Leia o excerto e responda à questão:
Se os homens são estes seres da busca e se sua vocação ontológica é humanizar-se, podem, cedo ou tarde, perceber a contradição em que a “educação bancária” pretende mantê-los e engajar-se na luta por sua libertação. Um educador humanista, revolucionário, não há de esperar esta possibilidade. Sua ação, identificando-se, desde logo, com a dos educandos, deve orientar-se no sentido da humanização de ambos. Do pensar autêntico e não no sentido de doação, da entrega do saber. Sua ação deve estar infundida da profunda crença nos homens. Crença no seu poder criador. Isto tudo exige dele que seja um companheiro dos educandos, em suas relações com estes. A educação bancária, em cuja prática se dá a inconciliação educadoreducandos, rechaça este companheirismo. E é lógico que seja assim.
No momento em que o educador bancário vivesse a superação da contradição já não seria bancário. Já não faria depósitos. Já não tentaria domesticar. Já não prescreveria. Saber com os educandos, enquanto estes soubessem com ele, seria sua tarefa. Já não estaria a serviço da desumanização. A serviço da opressão, mas a serviço da libertação.

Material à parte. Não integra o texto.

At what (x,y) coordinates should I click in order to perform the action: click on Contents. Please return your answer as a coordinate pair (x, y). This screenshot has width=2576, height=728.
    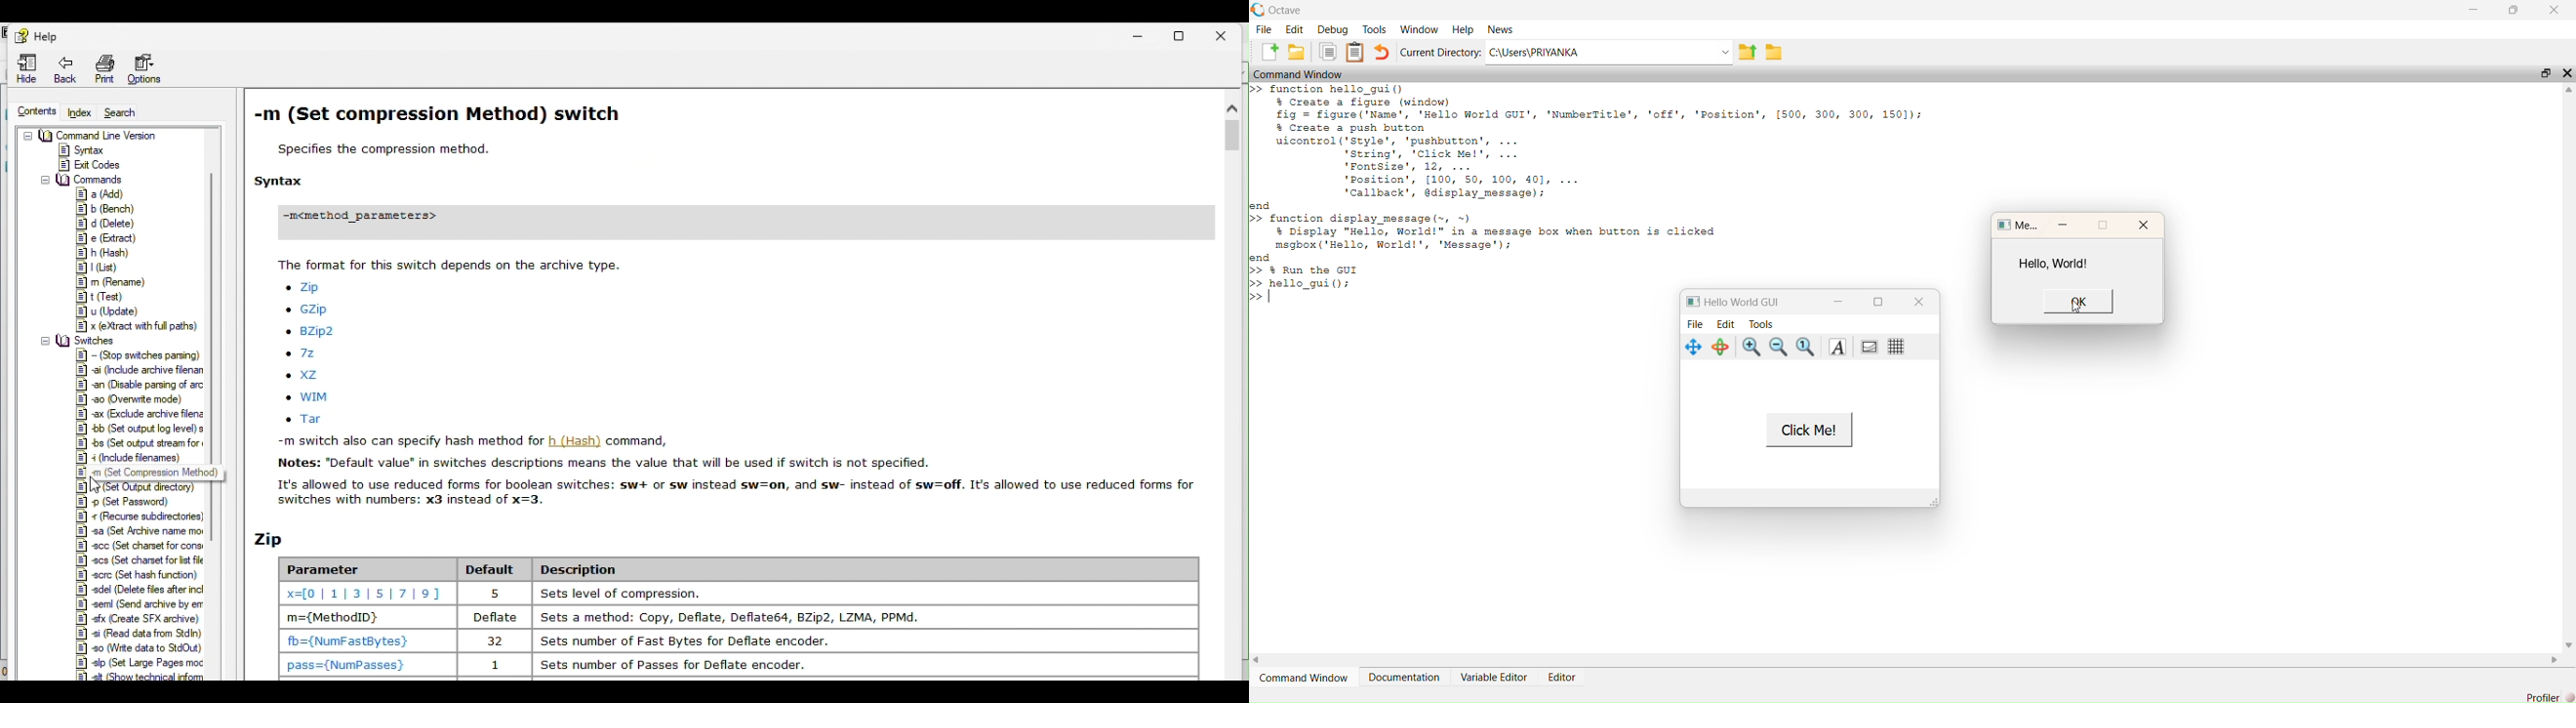
    Looking at the image, I should click on (34, 113).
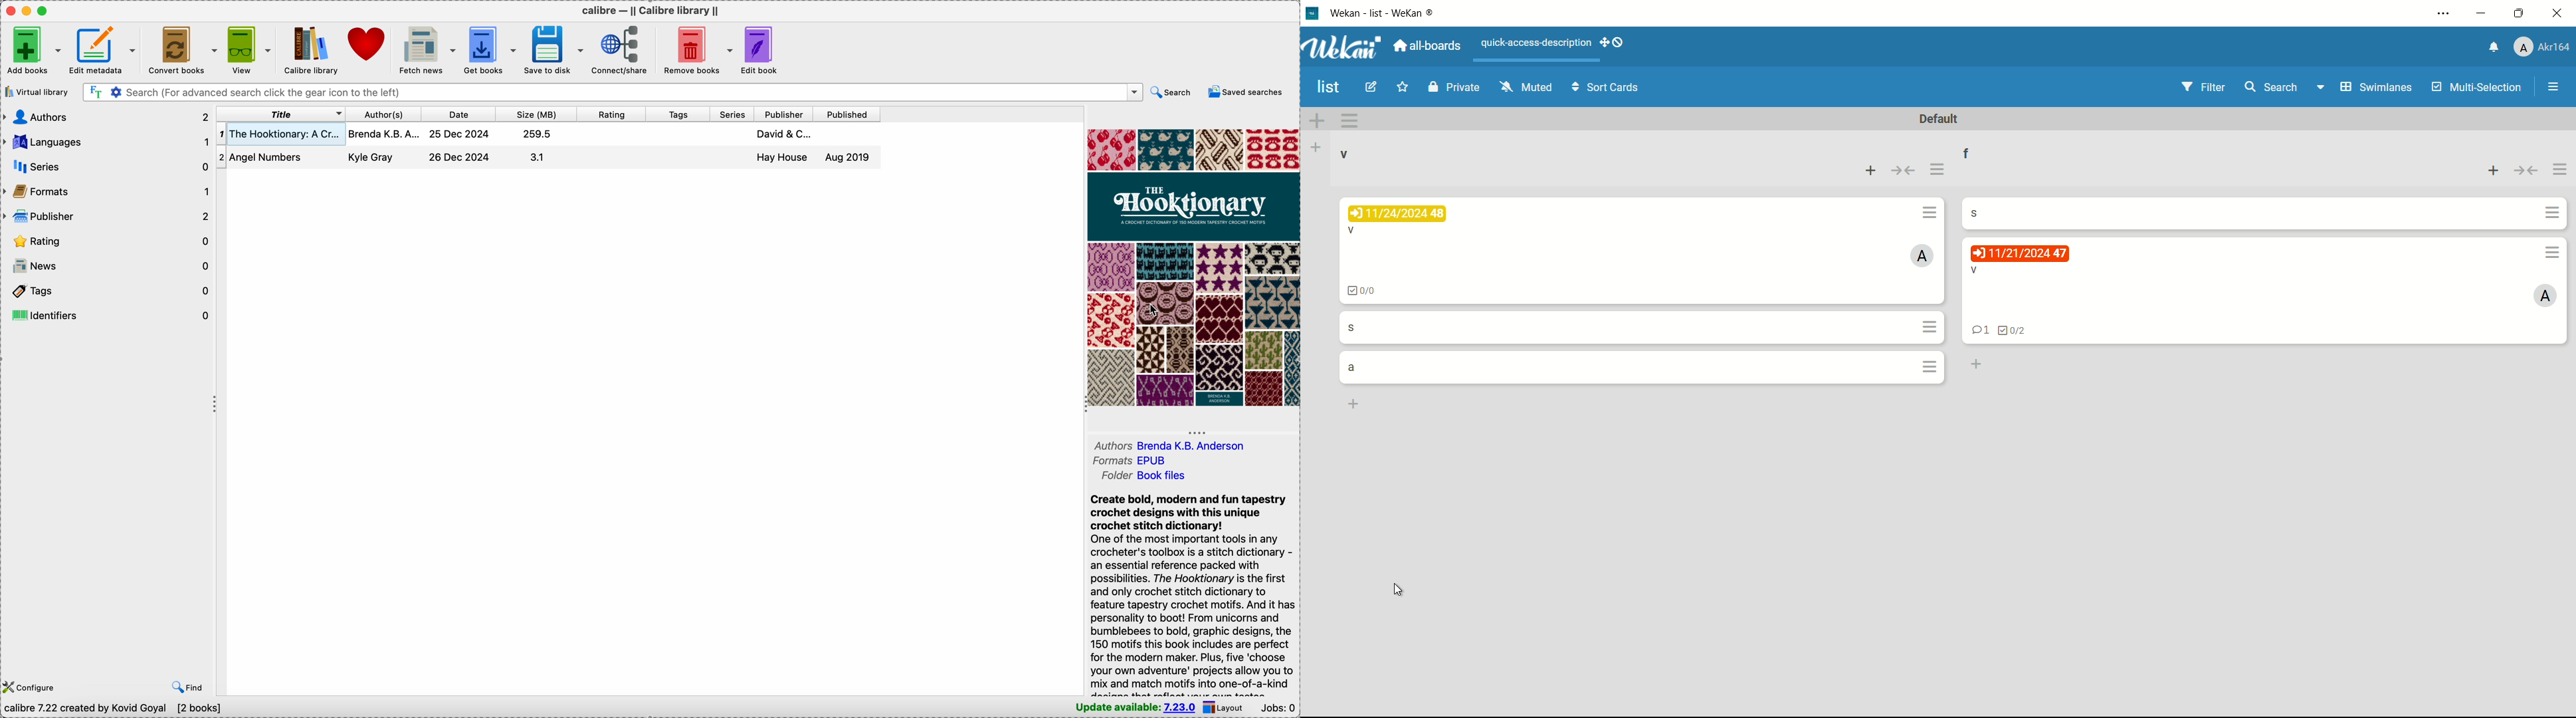  Describe the element at coordinates (2553, 253) in the screenshot. I see `card actions` at that location.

Freire, Paulo. Pedagogia do Oprimido, p. 86-87. Adaptado.
a) Explique o sentido da expressão “educação bancária”, levando em conta a transferência da palavra “bancária” do campo das finanças para o da educação.
b) Como a repetição de “já não” contribui para a construção do sentido do último parágrafo do texto?
a) Para compreender o sentido da expressão “educação bancária”, deve-se considerar que o excerto de Paulo Freire contrapõe a ela outro tipo de educação - por ele defendida -, que seria a "educação libertadora". Confrontando-as, o autor defende que esta outra “[Deve orientar-se no sentido] Do pensar autêntico e não no sentido da doação, da entrega do saber”, pelo que se infere que a educação bancária se limitaria a uma transferência acrítica de conceitos, tal como se transfere valores de uma conta corrente a outra.
Dessa forma, o aluno dessa educação bancária receberia e deveria armazenar uma espécie de “depósito de conhecimentos”, sem o reconhecimento de sua condição de ser pensante, crítico, humanista e humanizado. Na visão de Freire, tal modelo educacional seria uma estratégia para manter os sujeitos passivos diante de uma realidade opressora, sobre a qual não lhes seria facultado refletir.
b) A repetição de “já não” contribuiu para evidenciar o contraponto entre as duas estratégias educacionais. Dado o valor temporal (“já”) e negativo (“não”) da expressão, ela é utilizada para introduzir mudanças implementadas por quem passasse a adotar a educação libertadora (“não seria bancário”, “não faria depósitos”, “não tentaria domesticar”, etc.).